> **Dataset records**
——
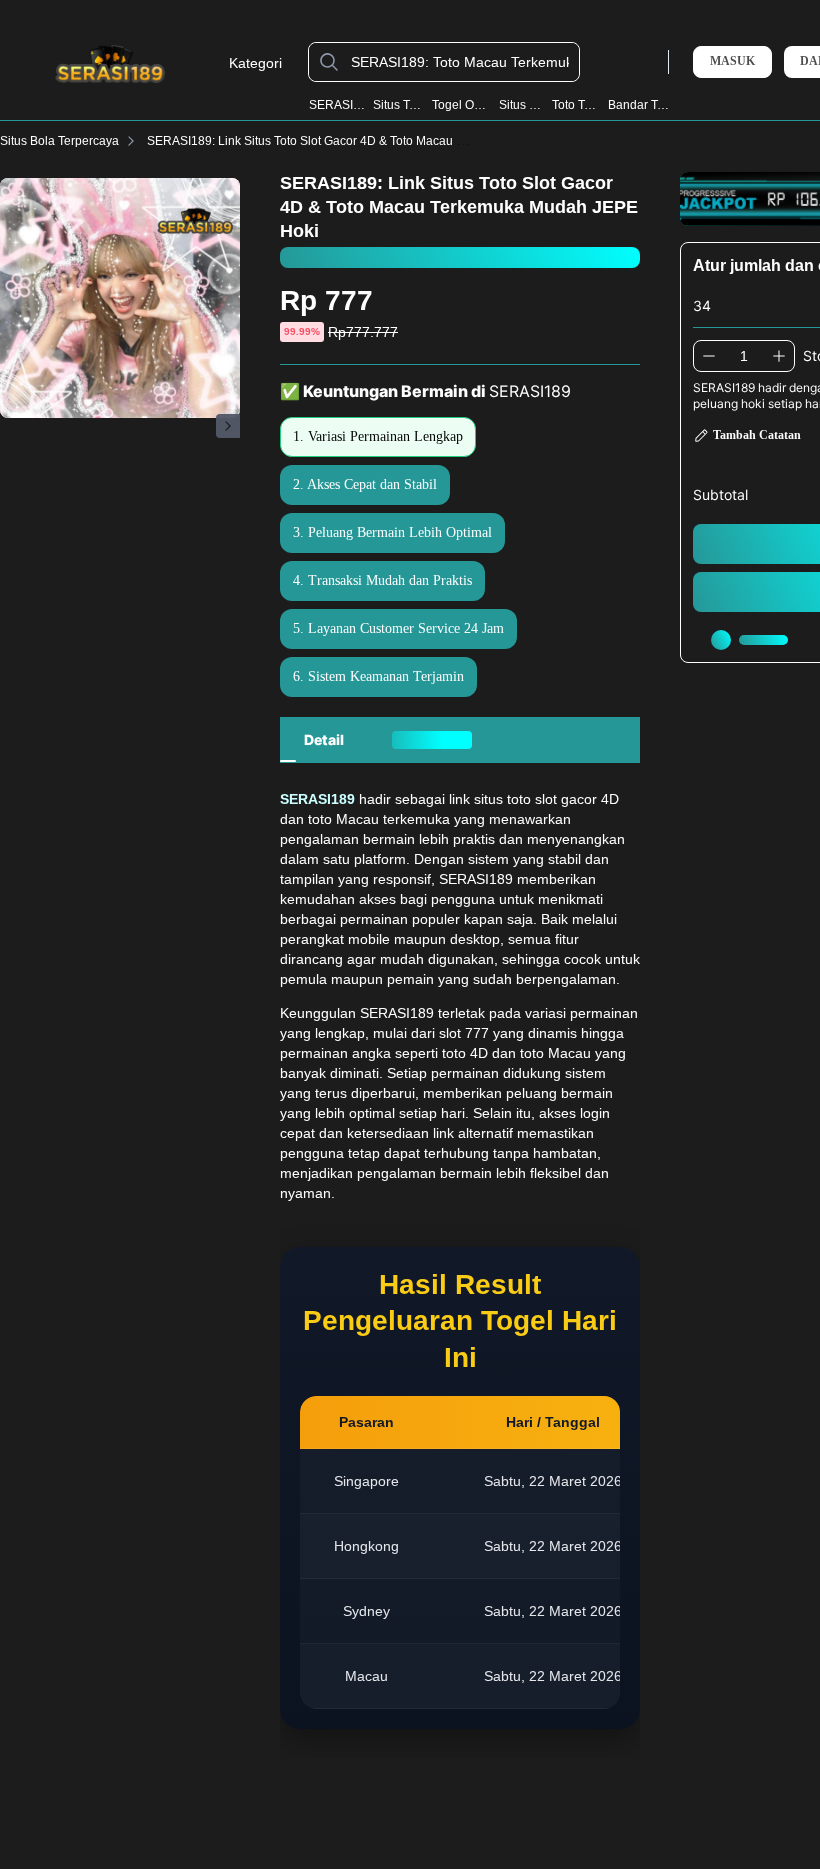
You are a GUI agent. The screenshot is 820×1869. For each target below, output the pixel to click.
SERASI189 (337, 105)
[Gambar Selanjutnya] (228, 426)
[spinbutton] (744, 356)
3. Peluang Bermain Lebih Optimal (392, 532)
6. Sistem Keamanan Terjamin (378, 676)
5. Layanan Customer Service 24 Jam (398, 628)
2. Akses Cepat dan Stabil (365, 484)
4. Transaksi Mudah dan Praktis (382, 580)
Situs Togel (399, 105)
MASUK (732, 61)
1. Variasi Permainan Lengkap (378, 436)
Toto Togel (576, 105)
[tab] (324, 740)
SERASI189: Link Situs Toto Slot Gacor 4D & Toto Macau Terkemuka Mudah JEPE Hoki (382, 141)
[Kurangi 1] (709, 356)
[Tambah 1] (779, 356)
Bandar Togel (639, 105)
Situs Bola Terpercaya (59, 141)
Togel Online (462, 105)
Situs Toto (522, 105)
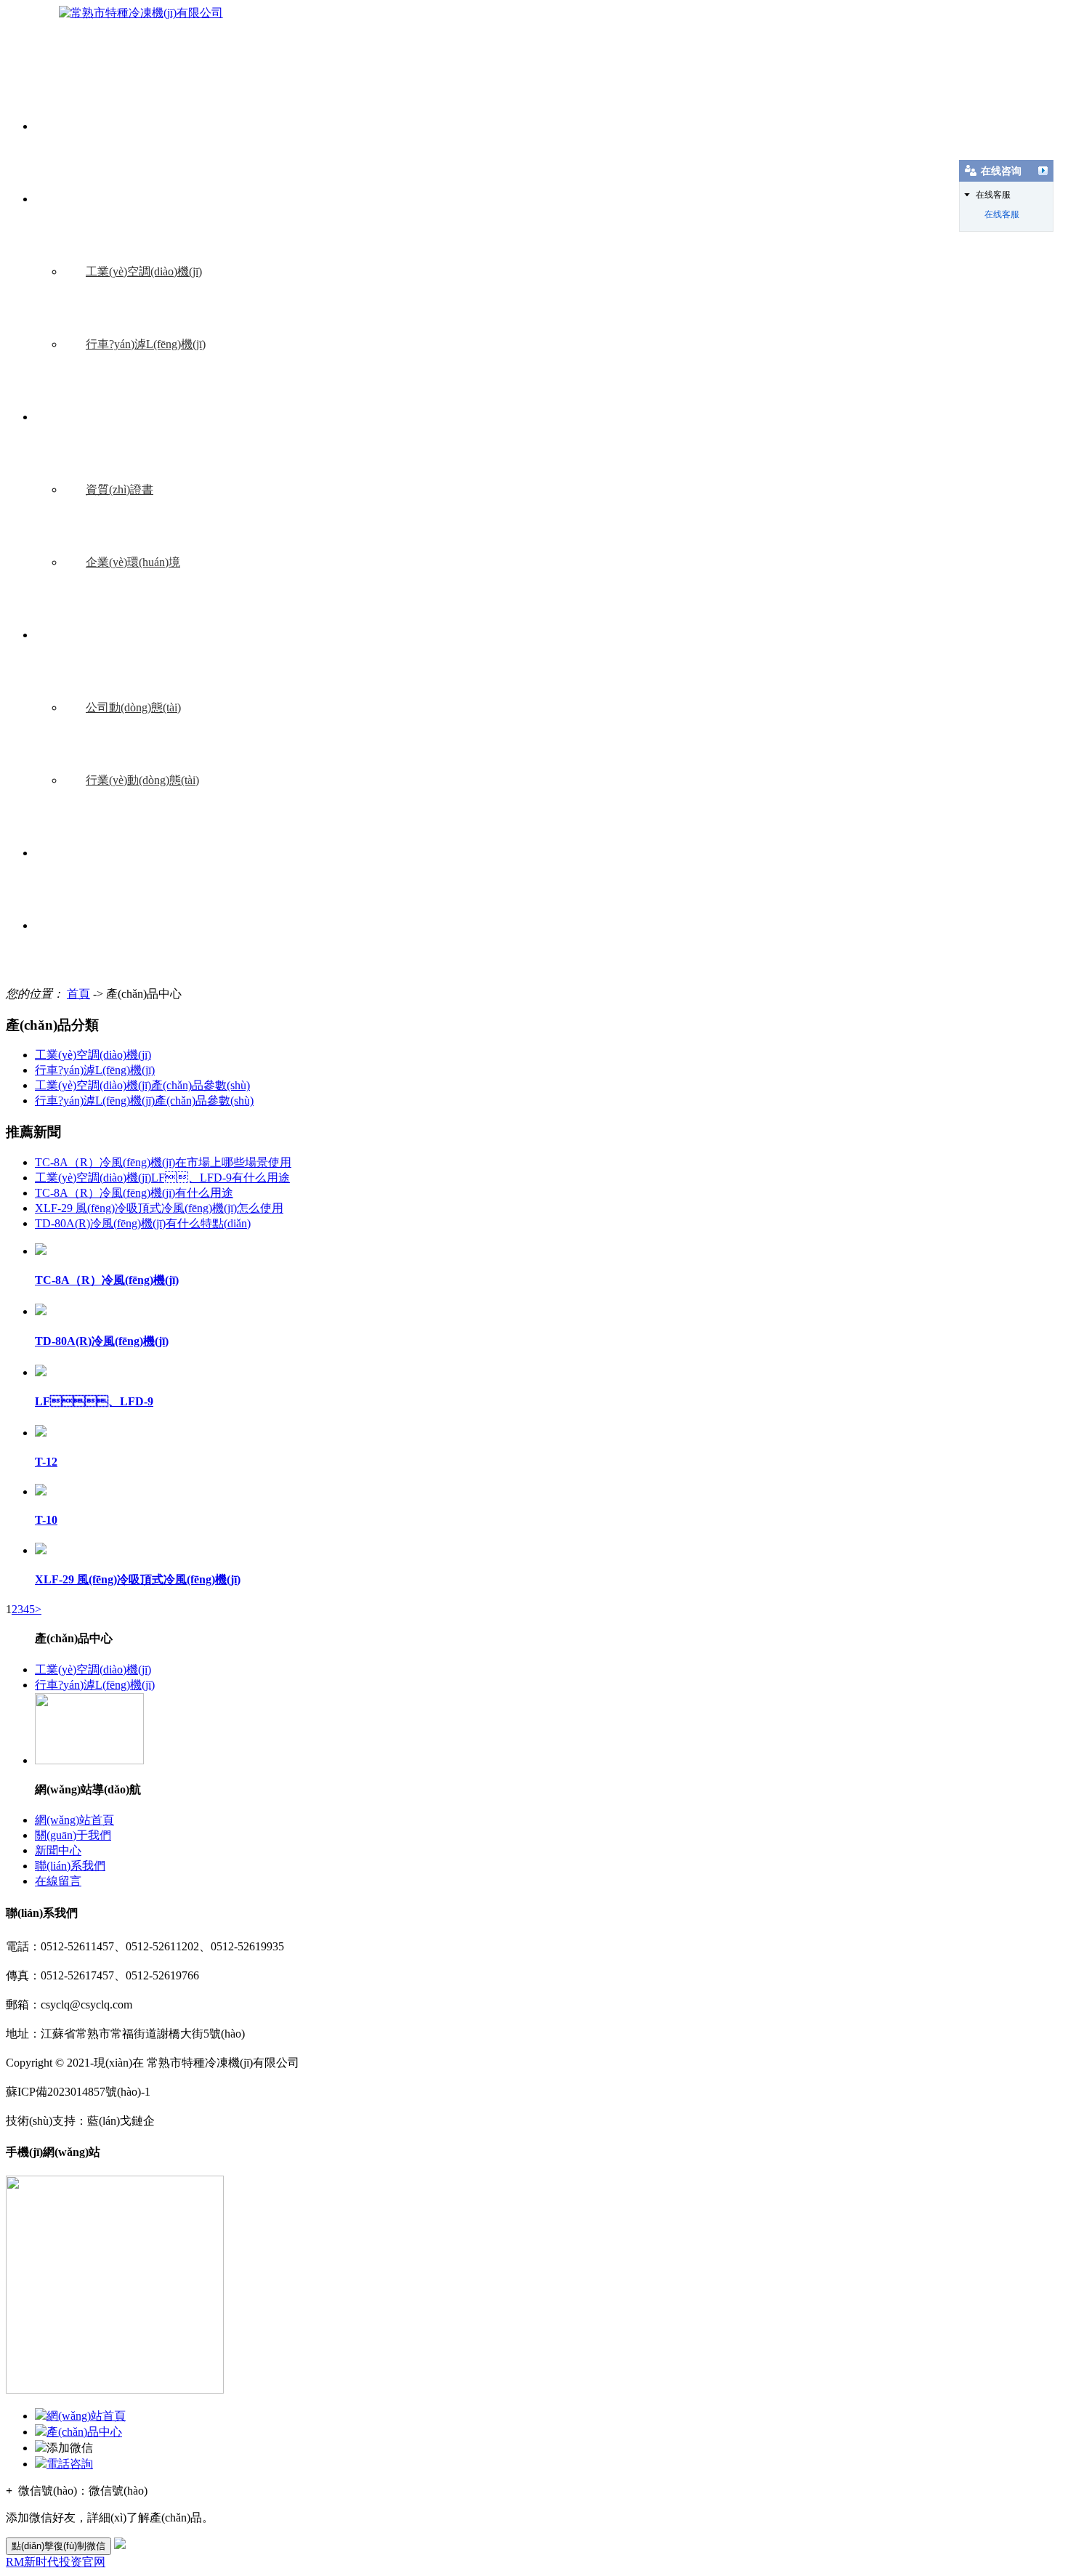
——
> **Exercise directions**
In the records above, locate each line with the word "Toto". Copy all such lines.

> **Exercise solution**
Toto Togel (576, 105)
SERASI189: Link Situs Toto Slot Gacor 4D & Toto Macau Terkemuka Mudah JEPE Hoki (382, 141)
Situs Toto (522, 105)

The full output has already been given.